Four years ago I was approached by an independent production company to do rewrites of their screenplay for an upcoming TV pilot. The show was a forgettable mess of PG-rated erotica and dollar store Shakespeare. It was about young and hot 20-somethings on both sides of the law doing crimes and serving justice.

I did two rewrites, but I hated most of the characters so much my dialogue read like something out of a 1930s adventure serial. That's my excuse, anyway.

At the behest of the production company my first rewrite added a child-murdering mafia sniper and graphic sex scenes in the hopes of "HBOing it up." They seemed to like the draft, but after a week they came at me with a bunch of notes suggesting they hired me to add comedy. They sent an avalanche of short , poorly-spelled emails that offered cryptic advice like, "JOSH WHEDON?????" or "BREST HUMOR."

In one instance they quoted a bit of dialogue in which two characters were discussing the murder of their father and they literally observed, "GOOD FOR A JOKE?!????"

After a few phone calls with the original writer I produced a second rewrite that looked more like National Lampoon's CSI. They loved it. I felt dirty. There was a dog that had a "whimsical grandpa" voice over and an abortion subplot had been plastered over with a lesbian identical twin. This was what it felt like to be a whore to Hollywood and it wasn't even paying well.

Two years later I saw the series running as webisodes and the premise had been completely changed around by a subsequent writer. I couldn't quite bring myself to watch the webisodes, although not out of any misplaced artistic BS like a "commitment to my original vision." I would be a liar if I pretended my hacky trash was worth defending.

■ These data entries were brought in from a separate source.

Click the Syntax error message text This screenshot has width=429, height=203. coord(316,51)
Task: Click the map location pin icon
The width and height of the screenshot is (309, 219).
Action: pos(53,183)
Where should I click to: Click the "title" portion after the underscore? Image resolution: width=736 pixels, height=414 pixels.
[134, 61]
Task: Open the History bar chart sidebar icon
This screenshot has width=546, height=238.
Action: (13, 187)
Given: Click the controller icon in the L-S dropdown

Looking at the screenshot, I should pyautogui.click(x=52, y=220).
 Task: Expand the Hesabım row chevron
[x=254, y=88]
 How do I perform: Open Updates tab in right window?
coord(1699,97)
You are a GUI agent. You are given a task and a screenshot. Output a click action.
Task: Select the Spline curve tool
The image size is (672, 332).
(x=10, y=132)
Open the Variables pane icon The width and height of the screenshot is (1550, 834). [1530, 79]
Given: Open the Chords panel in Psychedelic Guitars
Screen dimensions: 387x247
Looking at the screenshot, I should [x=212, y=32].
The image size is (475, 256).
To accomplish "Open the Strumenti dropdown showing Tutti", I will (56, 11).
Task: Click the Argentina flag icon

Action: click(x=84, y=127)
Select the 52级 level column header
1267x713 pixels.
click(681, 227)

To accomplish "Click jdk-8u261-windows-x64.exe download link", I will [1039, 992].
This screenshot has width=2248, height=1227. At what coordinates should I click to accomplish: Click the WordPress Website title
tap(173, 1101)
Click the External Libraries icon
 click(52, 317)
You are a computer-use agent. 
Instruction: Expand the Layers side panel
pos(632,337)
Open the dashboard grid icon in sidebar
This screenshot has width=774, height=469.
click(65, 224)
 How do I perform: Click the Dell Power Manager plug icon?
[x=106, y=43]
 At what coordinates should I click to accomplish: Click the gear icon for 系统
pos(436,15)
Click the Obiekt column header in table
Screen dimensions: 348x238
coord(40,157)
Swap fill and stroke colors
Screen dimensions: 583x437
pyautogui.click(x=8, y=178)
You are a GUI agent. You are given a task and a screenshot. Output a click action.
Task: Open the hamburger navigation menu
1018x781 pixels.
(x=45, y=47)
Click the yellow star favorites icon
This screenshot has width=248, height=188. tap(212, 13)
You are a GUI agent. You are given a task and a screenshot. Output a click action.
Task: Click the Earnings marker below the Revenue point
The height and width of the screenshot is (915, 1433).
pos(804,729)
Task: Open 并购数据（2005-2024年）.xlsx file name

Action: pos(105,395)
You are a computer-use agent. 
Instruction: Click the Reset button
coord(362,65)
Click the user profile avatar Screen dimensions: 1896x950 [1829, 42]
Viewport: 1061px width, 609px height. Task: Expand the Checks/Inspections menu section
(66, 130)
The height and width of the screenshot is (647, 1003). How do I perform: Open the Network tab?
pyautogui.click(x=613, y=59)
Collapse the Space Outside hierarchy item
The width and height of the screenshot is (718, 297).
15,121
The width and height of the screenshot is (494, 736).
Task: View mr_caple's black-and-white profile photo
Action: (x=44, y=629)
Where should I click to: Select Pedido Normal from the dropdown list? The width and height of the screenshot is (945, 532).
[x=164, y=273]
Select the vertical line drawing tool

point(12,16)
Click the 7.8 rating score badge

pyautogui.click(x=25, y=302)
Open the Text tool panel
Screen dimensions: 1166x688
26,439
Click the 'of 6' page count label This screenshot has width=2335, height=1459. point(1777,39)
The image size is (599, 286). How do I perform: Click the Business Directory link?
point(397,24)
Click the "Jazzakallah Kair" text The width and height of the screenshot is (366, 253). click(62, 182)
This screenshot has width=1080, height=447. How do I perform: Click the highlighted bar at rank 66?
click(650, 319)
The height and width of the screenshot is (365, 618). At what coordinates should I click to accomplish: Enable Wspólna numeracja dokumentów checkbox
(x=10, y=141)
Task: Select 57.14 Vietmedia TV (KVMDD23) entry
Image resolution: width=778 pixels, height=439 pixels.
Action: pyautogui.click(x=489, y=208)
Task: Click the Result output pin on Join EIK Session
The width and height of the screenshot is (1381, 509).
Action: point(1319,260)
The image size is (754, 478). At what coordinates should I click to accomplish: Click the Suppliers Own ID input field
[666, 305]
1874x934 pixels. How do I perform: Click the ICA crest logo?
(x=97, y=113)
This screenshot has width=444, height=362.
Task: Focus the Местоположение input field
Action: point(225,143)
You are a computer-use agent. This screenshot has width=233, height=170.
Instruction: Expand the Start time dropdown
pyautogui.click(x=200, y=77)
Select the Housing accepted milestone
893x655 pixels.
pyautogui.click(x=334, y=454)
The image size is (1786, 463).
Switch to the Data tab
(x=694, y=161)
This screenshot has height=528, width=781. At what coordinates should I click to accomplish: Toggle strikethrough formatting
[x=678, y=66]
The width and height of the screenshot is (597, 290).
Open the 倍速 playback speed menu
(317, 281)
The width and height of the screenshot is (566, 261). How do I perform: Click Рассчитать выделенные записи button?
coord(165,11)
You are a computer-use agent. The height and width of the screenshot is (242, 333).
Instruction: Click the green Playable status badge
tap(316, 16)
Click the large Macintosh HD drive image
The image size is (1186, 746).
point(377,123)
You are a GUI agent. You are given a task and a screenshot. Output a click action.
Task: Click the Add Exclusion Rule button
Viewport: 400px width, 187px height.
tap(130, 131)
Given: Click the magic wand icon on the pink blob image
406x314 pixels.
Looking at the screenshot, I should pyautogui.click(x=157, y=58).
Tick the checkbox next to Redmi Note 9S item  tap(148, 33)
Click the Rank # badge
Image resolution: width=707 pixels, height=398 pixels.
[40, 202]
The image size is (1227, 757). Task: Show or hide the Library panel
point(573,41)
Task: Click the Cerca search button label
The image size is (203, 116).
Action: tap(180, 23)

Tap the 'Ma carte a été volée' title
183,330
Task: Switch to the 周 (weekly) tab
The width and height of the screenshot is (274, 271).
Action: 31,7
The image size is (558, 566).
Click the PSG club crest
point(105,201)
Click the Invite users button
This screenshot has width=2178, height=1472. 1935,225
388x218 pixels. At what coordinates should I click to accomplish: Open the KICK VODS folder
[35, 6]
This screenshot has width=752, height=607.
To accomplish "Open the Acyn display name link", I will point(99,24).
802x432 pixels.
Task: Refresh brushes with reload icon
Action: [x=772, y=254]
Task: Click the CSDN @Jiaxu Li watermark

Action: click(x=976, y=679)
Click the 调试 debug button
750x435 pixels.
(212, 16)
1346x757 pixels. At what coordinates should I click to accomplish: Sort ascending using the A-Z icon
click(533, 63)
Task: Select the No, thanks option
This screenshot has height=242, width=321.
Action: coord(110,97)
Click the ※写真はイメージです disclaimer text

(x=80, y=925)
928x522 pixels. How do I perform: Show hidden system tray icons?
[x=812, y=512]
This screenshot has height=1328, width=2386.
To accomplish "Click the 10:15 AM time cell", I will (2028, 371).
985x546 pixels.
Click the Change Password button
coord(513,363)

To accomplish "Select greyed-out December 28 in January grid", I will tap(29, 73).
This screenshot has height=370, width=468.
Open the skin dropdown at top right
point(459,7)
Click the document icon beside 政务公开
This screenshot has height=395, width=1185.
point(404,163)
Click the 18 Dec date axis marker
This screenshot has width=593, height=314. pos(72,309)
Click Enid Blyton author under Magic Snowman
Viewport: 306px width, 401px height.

No, I was afraid that the barebones five minute version of the scripts that cut out my wonderful mafia child-killing assassin would be far superior.

The good thing about this first experience with the fringes of Hollywood was that it prepared me for the complete ignominy of doing freelance rewrites. Since that first debacle I have averaged about one every three months. I usually do TV pilots that will never see the light of day, but I have also worked on the occasional movie from a straight-to-DVD or indy production company.

I was surprised to discover the TV work has a bit more integrity than the film stuff. A lot of the TV projects start with a nugget of a good idea that rolls down a shit hill picking up shit until it's a giant shit ball crushing the ski lodge in its path. Even that first rewrite work I did had a dreamy sort of John from Cincinnati feel that was eventually lost in fart jokes and silenced AR-15 headshots to kids on playgrounds. By the time I was done with it the show was Silk Stalkings crud.

TV may have some redeeming qualities, but the direct to DVD movies are the real source of my trauma. I've done rewrites on seven or eight projects (depending on if you count when one project turns into another project halfway through) since 2005. Two were quick and cheap jobs where they wanted some punched up dialogue. On these I go through the script and do my best to turn the "zany sidekick" into the "funny sidekick."

I don't mind that sort of work. I was given a lot of leeway on both rewrites and I produced dialogue for a teenage character in a horror movie that strained the limits of "unrated" and a retired cop in a buddy movie who went from wisecracking loose-cannon stereotype to sad sack nihilist with inoperable cancer. The teenager was toned down in the final rewrites, but the cop survived and I'm anxious to see if he makes it to the DVD version of the movie.